Suppose, there exists a scheduling problem $S$, in this case a single resource, with the following descriptions:
$$ \text{conv(S)} = \{x \in \mathbb{R}^n \ | \ \forall \lambda_{i} \in \mathbb{R}^{n+}, \ x = \sum_{i=1}^{|s|} \lambda_{i} S_{i}, \ \sum_{i=1}^{|s|} \lambda_{i} = 1 \} $$
where conv(s) is the convex hull of $S$. Now, the set of feasible schedules for a set of jobs $J$ with release dates would be:
$$ S^{SRR} = \{S \in \mathbb{R}^J \ | \ S_{j} \geq r_{j}, \ (S_{i} \geq S_{j} + l_{i,j}) \lor (S_{j} \geq S_{i} + l_{j,i}), \ \forall i,j \in J: i \not = j \} $$
In such a case, Prof. Balas derived facet-defining inequalities for a subset of jobs $K \subseteq J$ induces also a facet for $J$. Now, the following inequality is a nontrivial facet inducing inequality for $P( \{ i,j\} )$, if and only if $(-d_{j,i} \lt L_{j} - L_{i} \lt d_{i,j})$:
$$ (d_{i,j} + L_i − L_j )S_i + (d_{j,i} + L_j − L_i )S_j \geq d_{i,j} d_{j,i} + L_i d_{j,i} + L_j d_{i,j} $$
where, $d_{i,j}$ is a processing time, and $L_{j}$ is a release date. In some cases, I have seen the above inequality has been written as:
$$ (l_{i,j} + r_i − r_j )S_i + (l_{j,i} + r_j − r_i )S_j \geq d_{i,j} d_{j,i} + L_i d_{j,i} + L_j d_{i,j} $$
Now, my questions are:
- If this is a valid inequality for such a problem, is it possible to use that directly in the above-mentioned set of feasible schedules?

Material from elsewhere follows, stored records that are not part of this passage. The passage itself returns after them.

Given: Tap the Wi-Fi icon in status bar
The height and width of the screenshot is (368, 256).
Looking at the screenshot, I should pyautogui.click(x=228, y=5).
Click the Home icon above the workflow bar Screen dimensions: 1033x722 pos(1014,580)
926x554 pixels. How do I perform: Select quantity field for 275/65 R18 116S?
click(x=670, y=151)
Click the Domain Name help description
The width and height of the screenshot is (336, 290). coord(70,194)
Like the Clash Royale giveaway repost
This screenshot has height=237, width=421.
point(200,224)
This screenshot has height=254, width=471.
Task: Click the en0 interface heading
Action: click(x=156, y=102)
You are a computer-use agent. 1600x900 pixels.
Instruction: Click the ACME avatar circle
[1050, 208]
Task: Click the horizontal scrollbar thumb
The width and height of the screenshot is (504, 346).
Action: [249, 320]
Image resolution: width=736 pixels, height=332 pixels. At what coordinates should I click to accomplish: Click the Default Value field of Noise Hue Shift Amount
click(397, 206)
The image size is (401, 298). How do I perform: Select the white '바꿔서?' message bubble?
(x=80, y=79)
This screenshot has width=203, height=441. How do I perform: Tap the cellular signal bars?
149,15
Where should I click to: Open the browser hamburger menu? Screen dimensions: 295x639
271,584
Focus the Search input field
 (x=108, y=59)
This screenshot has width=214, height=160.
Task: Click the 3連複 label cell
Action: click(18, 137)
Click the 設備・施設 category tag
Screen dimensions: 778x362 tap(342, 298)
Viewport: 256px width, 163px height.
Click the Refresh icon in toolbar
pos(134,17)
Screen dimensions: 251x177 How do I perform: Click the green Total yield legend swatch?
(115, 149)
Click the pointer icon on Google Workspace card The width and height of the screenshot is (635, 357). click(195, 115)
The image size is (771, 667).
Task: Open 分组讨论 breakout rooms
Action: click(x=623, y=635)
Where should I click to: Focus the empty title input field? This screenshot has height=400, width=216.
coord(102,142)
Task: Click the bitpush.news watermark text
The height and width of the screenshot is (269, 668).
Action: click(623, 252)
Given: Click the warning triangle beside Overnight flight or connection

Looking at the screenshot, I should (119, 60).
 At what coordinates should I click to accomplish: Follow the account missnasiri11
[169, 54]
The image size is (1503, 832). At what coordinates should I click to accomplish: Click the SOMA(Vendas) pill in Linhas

If so, is there any paper or other references to illustrate this?
- Why, in some cases, the parameters are different in the LHS and RHS?
- Is it possible to apply this inequality in the general form? I mean e.g. in the parallel resource schedule?
ON THE FACIAL STRUCTURE OF SCHEDULING POLYHEDRA - Egon BALAS